Le repos

«Par manque de repos, notre civilisation court à une nouvelle barbarie. En aucun temps les gens actifs, c’est-à-dire les gens sans repos, n’ont été plus estimés.» Frédéric Nietzche ( Humain, trop humain)

L’obsession de l’utile et de l’activité effrénée, la course au pognon, à la gloire, au cul, ne nous laisse pas beaucoup de repos. Et c’est un véritable effort, comme pourrait produire une pomme chu à terre pour remonter sur sa branche que nous devons fournir pour trouver enfin ce fameux repos.

Et si par hasard l’ absence où l’impossibilité nous saute soudain aux yeux, nous partirons en quête de la même manière que pour tout le reste, dans cette quête frénétique qui nous porte à ouvrir YouTube, ou Google afin de comprendre de quoi il peut bien s’agir.

Choisirions nous de ne rien faire que la culpabilité nous tomberait dessus comme la misère sur le pauvre peuple.

Mais que signifie vraiment ce mot ? Que signifie le repos et se reposer ?

J’y vois du sable en suspension dans un verre d’eau et la patience.

Et la patience aussi semble avoir disparue comme si un cataclysme s’était produit, une catastrophe invisible, indolore, inaudible avait gommé ce mot dans toutes les langues.

Il n’y a plus que dans le silence qu’on peut appréhender la patience.

Mais parvenir au silence cela est t’il possible, à ce silence juste, d’une précision telle que le moindre écart fera fuir toute patience.
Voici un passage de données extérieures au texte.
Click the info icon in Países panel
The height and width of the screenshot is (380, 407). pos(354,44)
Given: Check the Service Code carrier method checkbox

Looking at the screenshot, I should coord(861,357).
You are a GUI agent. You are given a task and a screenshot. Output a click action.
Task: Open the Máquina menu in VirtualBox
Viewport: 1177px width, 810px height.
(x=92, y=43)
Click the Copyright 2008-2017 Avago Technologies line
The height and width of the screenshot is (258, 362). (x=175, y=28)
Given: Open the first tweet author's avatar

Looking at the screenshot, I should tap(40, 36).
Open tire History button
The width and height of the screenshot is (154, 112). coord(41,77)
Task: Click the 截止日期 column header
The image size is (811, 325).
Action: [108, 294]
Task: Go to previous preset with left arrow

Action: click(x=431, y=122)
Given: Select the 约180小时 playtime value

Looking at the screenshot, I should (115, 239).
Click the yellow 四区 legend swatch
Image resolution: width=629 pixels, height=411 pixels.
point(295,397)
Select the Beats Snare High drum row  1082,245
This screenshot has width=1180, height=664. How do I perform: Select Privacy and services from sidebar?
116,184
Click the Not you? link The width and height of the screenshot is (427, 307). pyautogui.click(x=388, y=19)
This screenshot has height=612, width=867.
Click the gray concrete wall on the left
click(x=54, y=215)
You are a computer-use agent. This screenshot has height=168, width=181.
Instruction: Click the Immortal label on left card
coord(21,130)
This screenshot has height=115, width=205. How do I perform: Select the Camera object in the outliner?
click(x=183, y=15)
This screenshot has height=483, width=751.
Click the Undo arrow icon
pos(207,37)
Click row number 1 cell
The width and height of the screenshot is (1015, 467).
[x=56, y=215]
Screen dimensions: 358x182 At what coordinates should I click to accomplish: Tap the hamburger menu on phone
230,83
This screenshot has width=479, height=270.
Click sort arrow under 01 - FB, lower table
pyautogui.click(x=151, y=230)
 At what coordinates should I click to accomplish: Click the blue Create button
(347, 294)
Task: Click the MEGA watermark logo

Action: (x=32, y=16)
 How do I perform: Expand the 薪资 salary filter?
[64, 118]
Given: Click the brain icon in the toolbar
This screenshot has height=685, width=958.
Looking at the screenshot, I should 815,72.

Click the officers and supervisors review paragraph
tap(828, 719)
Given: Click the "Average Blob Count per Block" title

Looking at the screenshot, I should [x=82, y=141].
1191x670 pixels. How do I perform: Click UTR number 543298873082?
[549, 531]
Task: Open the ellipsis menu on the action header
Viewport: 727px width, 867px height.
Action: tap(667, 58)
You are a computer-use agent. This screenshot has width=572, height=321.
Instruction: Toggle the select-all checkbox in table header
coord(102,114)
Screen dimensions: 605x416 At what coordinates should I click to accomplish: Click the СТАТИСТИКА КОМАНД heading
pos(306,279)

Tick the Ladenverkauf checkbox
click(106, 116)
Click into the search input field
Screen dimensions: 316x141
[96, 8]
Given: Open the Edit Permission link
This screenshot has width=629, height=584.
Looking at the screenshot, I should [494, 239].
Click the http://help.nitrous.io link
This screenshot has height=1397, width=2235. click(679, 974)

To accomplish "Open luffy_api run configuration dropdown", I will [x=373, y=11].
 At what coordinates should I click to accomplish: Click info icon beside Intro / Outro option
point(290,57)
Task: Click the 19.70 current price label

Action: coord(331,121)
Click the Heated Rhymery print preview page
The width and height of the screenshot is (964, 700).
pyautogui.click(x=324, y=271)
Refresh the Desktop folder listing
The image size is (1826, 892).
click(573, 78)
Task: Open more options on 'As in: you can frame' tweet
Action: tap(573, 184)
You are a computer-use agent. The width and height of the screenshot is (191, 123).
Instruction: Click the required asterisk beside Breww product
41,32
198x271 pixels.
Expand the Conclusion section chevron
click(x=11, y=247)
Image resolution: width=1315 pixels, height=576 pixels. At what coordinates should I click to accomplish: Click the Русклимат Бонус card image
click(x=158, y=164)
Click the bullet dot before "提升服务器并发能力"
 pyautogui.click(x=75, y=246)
S’il existe un créateur il ne peut être que cette justesse de silence sans laquelle tout part systématiquement dans le décor. Aucune planète, aucun soleil, aucune galaxie ne supporterait l’errance sans orbite et tous s’enfuiraient de cet enfer par la répétition des collisions.

J’observe ma chatte dans l’atelier et je me sens imparfait, totalement démuni et vulnérable.

Elle sait sans que nul ne lui ait appris toutes ces choses.

Elle monte sur la table et vient ronronner sous ma main en se couchant sur le flanc. Nous restons ainsi un moment et je caresse son pelage doux, de temps à autre elle relève la tète comme pour constater que je suis bien là. Et soudain il suffit qu’une pensée m’éloigne pour que sa réaction se fasse sentir, un coup de dent ou de griffe d’une rapidité fulgurante.

Evidemment je m’insurge, tu exagères la chatte, t’es vraiment pas cool, pas sympa.

Elle s’en fiche, elle se remet sur le flanc comme pour me provoquer, essaie encore aller.

Mais je ne suis plus disponible, son ingratitude occupe mon esprit et brouille l’instant.

Je voudrais bien retrouver cet instant, et j’y pense, mais lorsque j’avance la main elle me la mord derechef.

Comme si elle voulait me dire Eh mais tu n’y es pas du tout mon pauvre, avant tu me caressais sans y penser, désormais ta main est éloignée même proche.

Ce repos dans laquelle la chatte réside de façon permanente ne l’empêche pas d’agir même si je ne comprends jamais ses agissements.

C’est que j’ai certainement aussi ce handicap de vouloir comprendre.